Another type of credit screening product available to landlords is a “rent-decisioning” model that analyzes the applicant’s credit history and presents a summary of the credit-report based information. The credit risk summarization is a decision tool that is sometimes better known as a “rent right,” “pass-fail,” or “scorecard” rental recommendation.

This tenant credit screening product is a software-based proprietary risk analysis model programmed with the landlord’s specific credit criteria. The landlord customizes his scoring criteria for each property and specifies the action to be taken for certain types and dates of credit events. The model can use a simple rules base (similar to if…then) or a statistical based program to evaluate the applicant’s credit risk. Most decisioning models provide a credit recommendation to accept, to accept with conditions, or to decline based upon the applicant’s information and the scoring criteria supplied. A scorecard model provides a letter grade based upon the applicant’s credit score.

The rules and criteria set for the decisioning model should fully reflect the landlord’s credit policies and give emphasis to those issues that are of concern to his unique operations. In the rent recommendation model, a landlord does not have direct access to the applicant’s credit report. The model does the screening and prepares the recommendation report.

Some landlords prefer to use this type of credit screening for the very reason that it is a so called “third party review.” The landlord does not have to be as concerned about securing or eventual disposal of the applicants’ sensitive personal information and can feel more confident that screening is performed consistently and objectively, that is, without discrimination.

Consumer Initiated Option

An innovative new credit product provides screening options to the private landlord that hadn’t been possible before.

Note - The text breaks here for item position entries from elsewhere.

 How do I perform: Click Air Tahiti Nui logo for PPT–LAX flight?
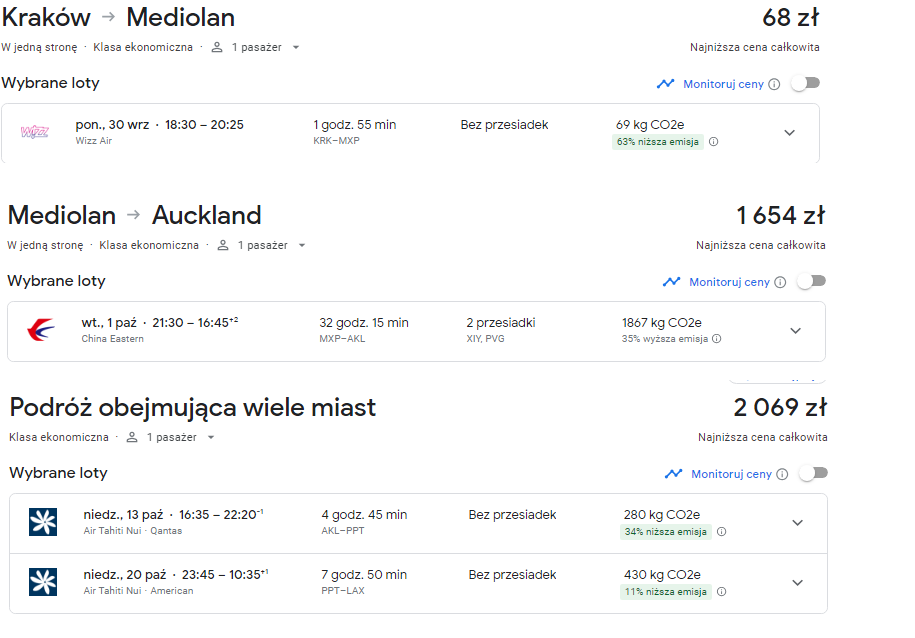[43, 582]
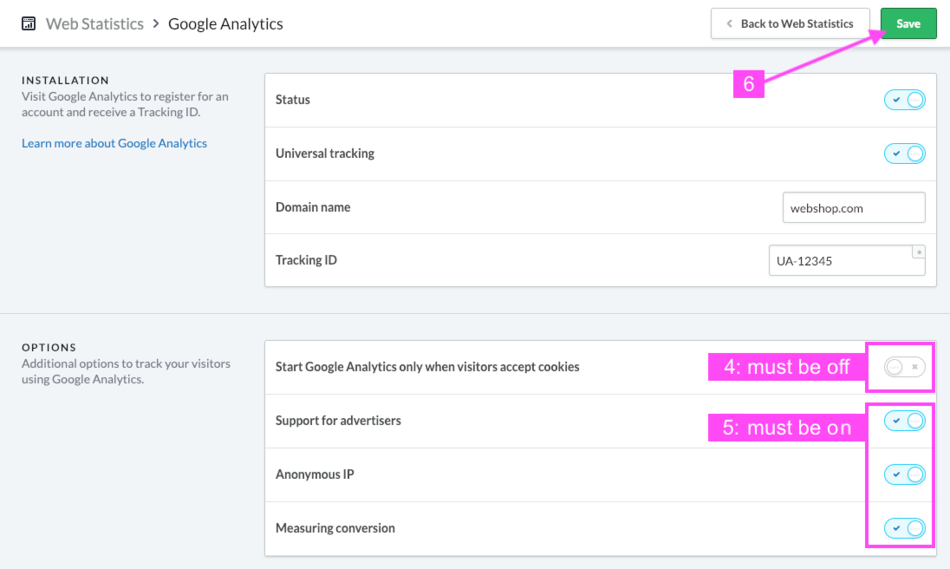Click into the Tracking ID field
The image size is (950, 569).
[847, 261]
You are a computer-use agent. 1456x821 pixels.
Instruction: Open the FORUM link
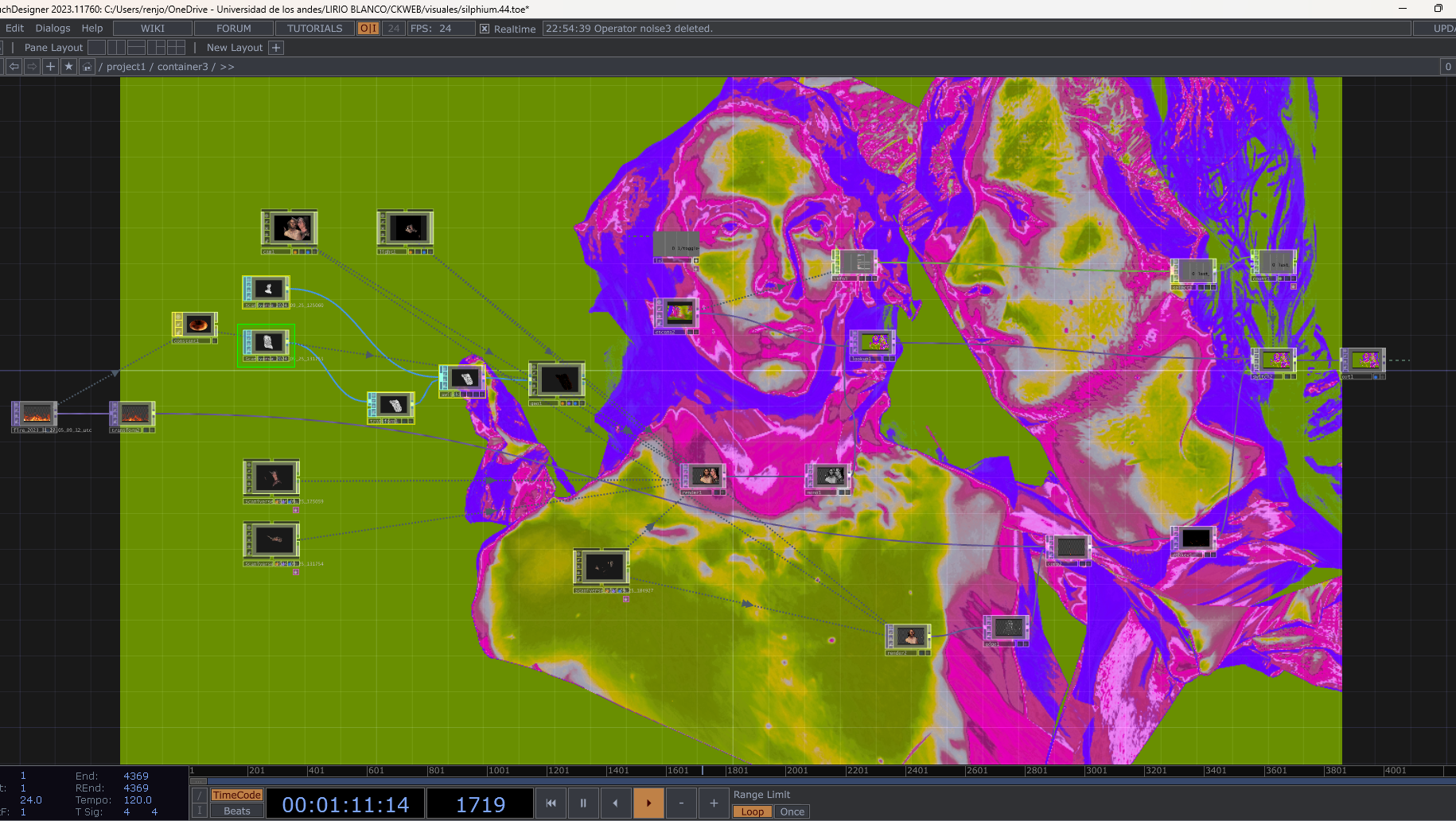pyautogui.click(x=234, y=29)
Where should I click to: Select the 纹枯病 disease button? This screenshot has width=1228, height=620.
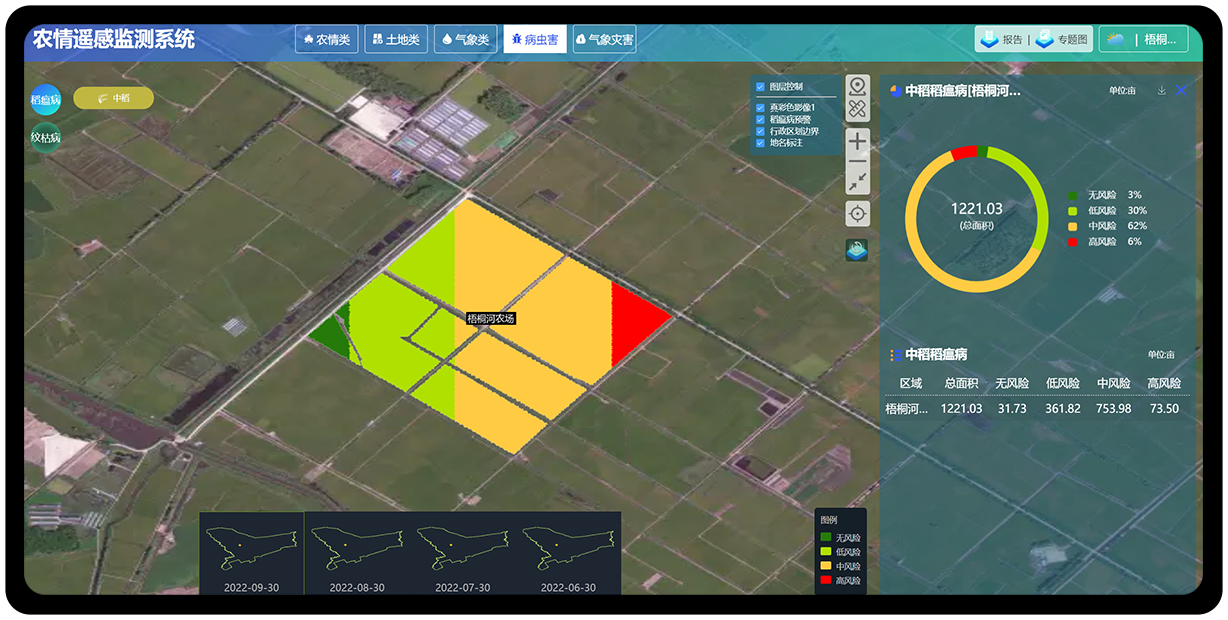45,138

The process of requesting credit reports is streamlined, requiring no membership fees or complicated enrollment.
There are two significant features of this product – no credentialing is required and the applicant plays an active role in the process. In fact, the applicant must give his permission to release a copy of his credit report to the landlord.

The process is done online using secure technologies to safeguard sensitive personal information. The landlord creates a property account and sends the applicant an e-mail requesting the applicant’s permission to release a credit report to the landlord’s secure account. The e-mail directs the applicant to the secure Web site where the applicant must first successfully answer personally identifying questions before proceeding.

The applicant creates his secure account and accepts or declines the landlord’s request. If the request is accepted, the landlord receives the applicant’s credit report in his online secure account. If the applicant declines the landlord’s request, the application is rejected and no report will be sent.

The landlord receives the benefits of no document submission and no on-site inspection. The applicant feels more secure about data privacy and receives the added benefit that because the request was consumer initiated, the request does
not affect the applicant’s credit score.

Choose One

With more options available now than ever before, there really isn’t any reason for a landlord not to take necessary precautions to protect his business and help reduce his risks.

Which credit screening product should you choose? You should choose the product that makes sense for your business operations and your comfort level.